I’m on my soup kick, so last night I tried a low fat version of the Olive Garden’s Zuppa Toscana. This is my favorite soup when I do that whole Soup Salad and Breadsticks deals, but Im SURE its full of fat and sodium two things I don’t need to partake in. So anyways I decided to make my own version!
-One Quart FAT FREE Half and Half
-3 cups Low Sodium Vegetable Broth
-1 Large bunch of chopped Kale (I think like 4 or 5 cups worth)
– 3 Medium Yellow Potatoes
-1 Medium onion Diced
-1-2 Cups Sliced Turkey Sausage or Ground Turkey Sausage
-1-2 table spoons of Red Pepper Flakes
-Salt and Pepper
-1 Teaspoon Minced Garlic
-1 Tablespoon Olive oil
-In a medium frying pan saute olive oil, garlic, onions and sausage.
-Meanwhile wash and slice yellow potatoes (skins still on) and roughly chop Kale.
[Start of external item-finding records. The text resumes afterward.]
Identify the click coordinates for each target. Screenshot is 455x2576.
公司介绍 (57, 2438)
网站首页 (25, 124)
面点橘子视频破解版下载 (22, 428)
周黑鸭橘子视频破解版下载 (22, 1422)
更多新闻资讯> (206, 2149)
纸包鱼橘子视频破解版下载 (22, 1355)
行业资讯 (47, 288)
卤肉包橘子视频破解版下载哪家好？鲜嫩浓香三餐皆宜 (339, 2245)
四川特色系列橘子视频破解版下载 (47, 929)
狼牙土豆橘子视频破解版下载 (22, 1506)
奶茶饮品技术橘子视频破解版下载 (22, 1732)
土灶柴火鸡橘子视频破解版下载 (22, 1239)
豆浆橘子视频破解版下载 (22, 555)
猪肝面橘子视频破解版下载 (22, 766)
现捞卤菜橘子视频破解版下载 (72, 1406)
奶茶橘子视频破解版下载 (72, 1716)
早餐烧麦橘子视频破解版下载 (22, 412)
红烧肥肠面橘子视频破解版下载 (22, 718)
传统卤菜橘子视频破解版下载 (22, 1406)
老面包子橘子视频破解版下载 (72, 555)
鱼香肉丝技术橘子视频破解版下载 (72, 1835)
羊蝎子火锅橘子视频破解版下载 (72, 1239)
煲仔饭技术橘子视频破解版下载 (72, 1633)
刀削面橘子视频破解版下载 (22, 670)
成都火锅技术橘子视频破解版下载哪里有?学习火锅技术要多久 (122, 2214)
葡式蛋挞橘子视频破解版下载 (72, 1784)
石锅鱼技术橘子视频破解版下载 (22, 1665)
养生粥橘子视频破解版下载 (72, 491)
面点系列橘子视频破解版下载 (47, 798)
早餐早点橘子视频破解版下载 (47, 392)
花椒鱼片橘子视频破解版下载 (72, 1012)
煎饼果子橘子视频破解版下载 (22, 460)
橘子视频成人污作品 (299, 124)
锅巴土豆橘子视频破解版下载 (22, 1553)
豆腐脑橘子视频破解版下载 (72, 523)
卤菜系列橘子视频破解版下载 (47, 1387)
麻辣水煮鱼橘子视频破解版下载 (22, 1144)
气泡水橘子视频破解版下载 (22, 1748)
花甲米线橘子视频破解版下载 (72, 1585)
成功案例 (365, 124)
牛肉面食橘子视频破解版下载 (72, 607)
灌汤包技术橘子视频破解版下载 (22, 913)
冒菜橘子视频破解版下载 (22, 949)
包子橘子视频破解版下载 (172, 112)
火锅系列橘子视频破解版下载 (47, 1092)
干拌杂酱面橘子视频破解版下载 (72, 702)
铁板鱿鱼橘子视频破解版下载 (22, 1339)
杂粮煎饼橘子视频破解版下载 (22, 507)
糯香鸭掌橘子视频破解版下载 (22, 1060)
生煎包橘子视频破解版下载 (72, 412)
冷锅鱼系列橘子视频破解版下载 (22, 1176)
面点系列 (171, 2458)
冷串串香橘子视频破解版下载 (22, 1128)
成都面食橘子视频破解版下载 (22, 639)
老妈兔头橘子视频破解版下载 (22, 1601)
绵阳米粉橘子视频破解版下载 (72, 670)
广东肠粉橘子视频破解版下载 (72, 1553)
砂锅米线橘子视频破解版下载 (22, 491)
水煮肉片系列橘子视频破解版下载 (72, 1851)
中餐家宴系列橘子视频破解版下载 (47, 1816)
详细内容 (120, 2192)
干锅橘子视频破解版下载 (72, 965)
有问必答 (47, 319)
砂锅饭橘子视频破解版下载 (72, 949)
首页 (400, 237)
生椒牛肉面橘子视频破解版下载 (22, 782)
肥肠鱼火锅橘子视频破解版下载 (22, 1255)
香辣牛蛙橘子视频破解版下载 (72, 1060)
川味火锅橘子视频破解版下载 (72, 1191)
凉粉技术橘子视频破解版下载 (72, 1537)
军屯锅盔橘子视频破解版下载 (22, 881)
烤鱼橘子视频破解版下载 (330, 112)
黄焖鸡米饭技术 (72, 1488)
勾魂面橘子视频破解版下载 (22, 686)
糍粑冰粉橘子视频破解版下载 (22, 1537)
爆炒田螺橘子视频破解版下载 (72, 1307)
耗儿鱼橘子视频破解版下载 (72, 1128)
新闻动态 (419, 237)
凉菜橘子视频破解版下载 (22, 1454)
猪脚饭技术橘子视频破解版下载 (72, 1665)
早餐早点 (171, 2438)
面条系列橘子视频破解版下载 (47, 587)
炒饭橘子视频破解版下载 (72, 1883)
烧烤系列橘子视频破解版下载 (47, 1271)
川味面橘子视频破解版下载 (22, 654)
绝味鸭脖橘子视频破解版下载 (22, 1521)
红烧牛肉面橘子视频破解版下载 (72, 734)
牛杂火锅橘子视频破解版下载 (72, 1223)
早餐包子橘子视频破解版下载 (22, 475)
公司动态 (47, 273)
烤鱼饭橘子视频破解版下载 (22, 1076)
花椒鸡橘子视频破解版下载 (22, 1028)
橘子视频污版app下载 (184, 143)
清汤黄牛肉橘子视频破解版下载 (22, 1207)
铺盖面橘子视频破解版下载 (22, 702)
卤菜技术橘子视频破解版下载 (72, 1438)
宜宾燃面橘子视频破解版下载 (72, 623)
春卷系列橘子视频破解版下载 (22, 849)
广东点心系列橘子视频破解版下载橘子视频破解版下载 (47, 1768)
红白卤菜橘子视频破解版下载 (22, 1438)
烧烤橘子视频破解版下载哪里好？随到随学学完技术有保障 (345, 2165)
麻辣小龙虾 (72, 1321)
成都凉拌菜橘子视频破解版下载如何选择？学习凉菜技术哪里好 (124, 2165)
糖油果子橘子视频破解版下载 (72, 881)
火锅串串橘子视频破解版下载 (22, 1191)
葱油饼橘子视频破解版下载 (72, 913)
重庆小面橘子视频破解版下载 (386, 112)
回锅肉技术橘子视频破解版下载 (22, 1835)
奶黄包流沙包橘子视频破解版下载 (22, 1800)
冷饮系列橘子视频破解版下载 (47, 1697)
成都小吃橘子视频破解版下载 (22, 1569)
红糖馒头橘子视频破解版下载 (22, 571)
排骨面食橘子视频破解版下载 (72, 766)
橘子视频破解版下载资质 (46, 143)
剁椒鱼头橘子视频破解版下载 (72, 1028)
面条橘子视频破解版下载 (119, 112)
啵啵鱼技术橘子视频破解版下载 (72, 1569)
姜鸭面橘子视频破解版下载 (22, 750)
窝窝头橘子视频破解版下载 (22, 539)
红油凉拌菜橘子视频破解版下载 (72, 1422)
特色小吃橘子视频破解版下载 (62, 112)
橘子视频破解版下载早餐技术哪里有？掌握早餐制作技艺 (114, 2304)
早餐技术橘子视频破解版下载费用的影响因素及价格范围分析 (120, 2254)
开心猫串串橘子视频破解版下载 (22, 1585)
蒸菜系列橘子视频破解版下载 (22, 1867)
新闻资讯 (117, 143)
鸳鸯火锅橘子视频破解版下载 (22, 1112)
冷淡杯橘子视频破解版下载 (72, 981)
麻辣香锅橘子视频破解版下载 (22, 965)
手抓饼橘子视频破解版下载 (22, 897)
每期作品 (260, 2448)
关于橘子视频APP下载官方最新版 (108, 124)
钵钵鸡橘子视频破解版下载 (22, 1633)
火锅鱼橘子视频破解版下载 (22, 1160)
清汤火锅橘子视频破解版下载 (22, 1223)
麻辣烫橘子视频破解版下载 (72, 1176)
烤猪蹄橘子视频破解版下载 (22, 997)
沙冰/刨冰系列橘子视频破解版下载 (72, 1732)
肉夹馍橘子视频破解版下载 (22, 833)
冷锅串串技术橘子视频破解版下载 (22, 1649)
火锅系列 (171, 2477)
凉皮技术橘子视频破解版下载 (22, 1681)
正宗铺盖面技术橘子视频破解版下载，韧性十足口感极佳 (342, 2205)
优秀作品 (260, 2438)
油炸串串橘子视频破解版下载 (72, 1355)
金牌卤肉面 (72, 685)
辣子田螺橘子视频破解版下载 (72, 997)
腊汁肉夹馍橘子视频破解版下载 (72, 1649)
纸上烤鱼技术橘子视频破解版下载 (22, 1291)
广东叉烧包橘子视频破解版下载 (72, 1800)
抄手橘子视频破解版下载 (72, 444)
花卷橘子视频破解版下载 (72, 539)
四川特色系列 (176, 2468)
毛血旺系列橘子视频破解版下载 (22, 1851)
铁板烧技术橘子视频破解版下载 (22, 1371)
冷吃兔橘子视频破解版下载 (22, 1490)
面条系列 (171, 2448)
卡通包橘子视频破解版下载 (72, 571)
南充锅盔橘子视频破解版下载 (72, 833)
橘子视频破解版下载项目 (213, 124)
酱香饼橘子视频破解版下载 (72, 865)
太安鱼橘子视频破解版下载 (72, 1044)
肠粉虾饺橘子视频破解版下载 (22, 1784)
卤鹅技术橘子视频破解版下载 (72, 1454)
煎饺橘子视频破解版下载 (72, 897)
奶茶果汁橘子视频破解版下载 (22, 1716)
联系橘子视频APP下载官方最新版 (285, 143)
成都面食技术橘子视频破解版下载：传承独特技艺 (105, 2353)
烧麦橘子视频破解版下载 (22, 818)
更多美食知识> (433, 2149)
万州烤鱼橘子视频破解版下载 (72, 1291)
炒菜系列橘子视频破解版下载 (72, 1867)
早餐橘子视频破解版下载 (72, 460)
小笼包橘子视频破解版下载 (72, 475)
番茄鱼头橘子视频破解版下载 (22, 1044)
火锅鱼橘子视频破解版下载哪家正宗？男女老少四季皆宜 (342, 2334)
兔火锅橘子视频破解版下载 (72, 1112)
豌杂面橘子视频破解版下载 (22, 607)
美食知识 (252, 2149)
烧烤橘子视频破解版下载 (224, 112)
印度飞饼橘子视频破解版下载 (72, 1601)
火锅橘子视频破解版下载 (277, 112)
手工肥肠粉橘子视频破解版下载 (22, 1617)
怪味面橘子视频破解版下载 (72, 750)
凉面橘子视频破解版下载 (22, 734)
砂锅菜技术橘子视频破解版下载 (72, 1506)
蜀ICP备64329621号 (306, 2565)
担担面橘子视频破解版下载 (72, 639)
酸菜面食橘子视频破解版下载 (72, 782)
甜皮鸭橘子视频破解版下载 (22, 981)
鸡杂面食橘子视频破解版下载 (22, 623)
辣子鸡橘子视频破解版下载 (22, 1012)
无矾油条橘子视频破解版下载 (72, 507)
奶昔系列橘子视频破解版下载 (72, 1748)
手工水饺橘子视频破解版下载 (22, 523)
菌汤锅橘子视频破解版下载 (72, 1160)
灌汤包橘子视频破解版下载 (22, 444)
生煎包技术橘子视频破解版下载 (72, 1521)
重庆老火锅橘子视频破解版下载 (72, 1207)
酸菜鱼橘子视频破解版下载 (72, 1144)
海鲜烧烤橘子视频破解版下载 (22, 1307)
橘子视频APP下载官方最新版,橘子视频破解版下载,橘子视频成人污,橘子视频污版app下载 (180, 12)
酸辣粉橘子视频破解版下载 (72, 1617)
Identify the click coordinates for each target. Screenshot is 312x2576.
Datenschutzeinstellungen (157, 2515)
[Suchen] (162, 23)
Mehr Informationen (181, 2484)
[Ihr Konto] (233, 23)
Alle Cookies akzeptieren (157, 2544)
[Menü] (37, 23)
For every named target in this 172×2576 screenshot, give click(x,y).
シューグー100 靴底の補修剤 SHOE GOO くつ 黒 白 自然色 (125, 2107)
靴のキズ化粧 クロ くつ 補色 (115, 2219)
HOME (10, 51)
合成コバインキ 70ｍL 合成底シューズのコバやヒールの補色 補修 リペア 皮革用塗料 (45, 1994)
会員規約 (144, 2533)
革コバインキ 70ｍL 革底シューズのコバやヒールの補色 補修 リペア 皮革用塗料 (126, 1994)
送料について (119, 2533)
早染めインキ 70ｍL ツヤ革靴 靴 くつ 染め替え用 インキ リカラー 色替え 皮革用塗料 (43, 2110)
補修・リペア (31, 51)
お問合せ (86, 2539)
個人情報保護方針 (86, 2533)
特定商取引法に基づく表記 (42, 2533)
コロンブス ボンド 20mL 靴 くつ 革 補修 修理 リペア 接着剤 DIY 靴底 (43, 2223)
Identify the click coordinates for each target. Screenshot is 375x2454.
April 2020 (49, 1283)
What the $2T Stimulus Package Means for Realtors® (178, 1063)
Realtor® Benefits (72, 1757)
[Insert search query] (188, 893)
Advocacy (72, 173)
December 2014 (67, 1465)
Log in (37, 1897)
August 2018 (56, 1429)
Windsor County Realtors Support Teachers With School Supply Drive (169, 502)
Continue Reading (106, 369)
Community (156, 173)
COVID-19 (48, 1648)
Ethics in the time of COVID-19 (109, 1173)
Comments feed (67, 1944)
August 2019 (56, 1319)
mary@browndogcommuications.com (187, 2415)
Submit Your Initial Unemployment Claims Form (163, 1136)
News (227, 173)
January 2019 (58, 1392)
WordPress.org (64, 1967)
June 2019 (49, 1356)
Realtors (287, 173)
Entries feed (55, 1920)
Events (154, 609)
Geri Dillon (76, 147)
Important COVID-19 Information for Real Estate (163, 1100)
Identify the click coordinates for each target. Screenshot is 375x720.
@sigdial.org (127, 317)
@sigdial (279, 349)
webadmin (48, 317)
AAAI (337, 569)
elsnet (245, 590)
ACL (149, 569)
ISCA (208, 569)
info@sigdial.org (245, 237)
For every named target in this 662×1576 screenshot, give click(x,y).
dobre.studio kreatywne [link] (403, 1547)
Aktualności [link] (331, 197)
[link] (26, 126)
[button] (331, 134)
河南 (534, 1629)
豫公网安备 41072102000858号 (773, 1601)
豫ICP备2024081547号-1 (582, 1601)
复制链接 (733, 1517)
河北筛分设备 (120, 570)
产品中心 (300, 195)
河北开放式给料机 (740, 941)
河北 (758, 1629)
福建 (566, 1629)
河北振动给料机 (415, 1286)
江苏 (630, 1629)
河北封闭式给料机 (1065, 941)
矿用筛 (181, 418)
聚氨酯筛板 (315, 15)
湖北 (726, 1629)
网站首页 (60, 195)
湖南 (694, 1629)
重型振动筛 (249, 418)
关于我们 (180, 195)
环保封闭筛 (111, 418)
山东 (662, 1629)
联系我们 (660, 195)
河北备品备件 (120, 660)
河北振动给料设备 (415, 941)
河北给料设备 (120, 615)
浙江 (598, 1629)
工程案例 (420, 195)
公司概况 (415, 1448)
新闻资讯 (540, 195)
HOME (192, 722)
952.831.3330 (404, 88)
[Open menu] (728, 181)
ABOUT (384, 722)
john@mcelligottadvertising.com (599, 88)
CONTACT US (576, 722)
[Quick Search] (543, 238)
Place chopped kale into a large soup pot with the Vegetable broth, bring to a simmer and cover.
-When kale is limp, add the sauteed onion and sausage mixture to the kale and broth in the pot. Add all the half and half, bring to a boil. Add sliced potatoes, red pepper flakes, bring to a simmer and cover.
The sausage I used was an apple turkey sausage so my soup was a little sweet at first. To salt-en it up a bit I added about a tablespoon of salt (start with a little at a time) and a good few shakes of Worcestershire sauce. Add more or less red pepper flakes depending how spicy you like.
Let the whole thing simmer for about 1/2 hour or until potatoes are soft but not mush.
This soup is soooo yummy! And it tasted like a rich cream soup only its fat free cream! Holla! Oh and it was even better on day two with the snow we have falling right now!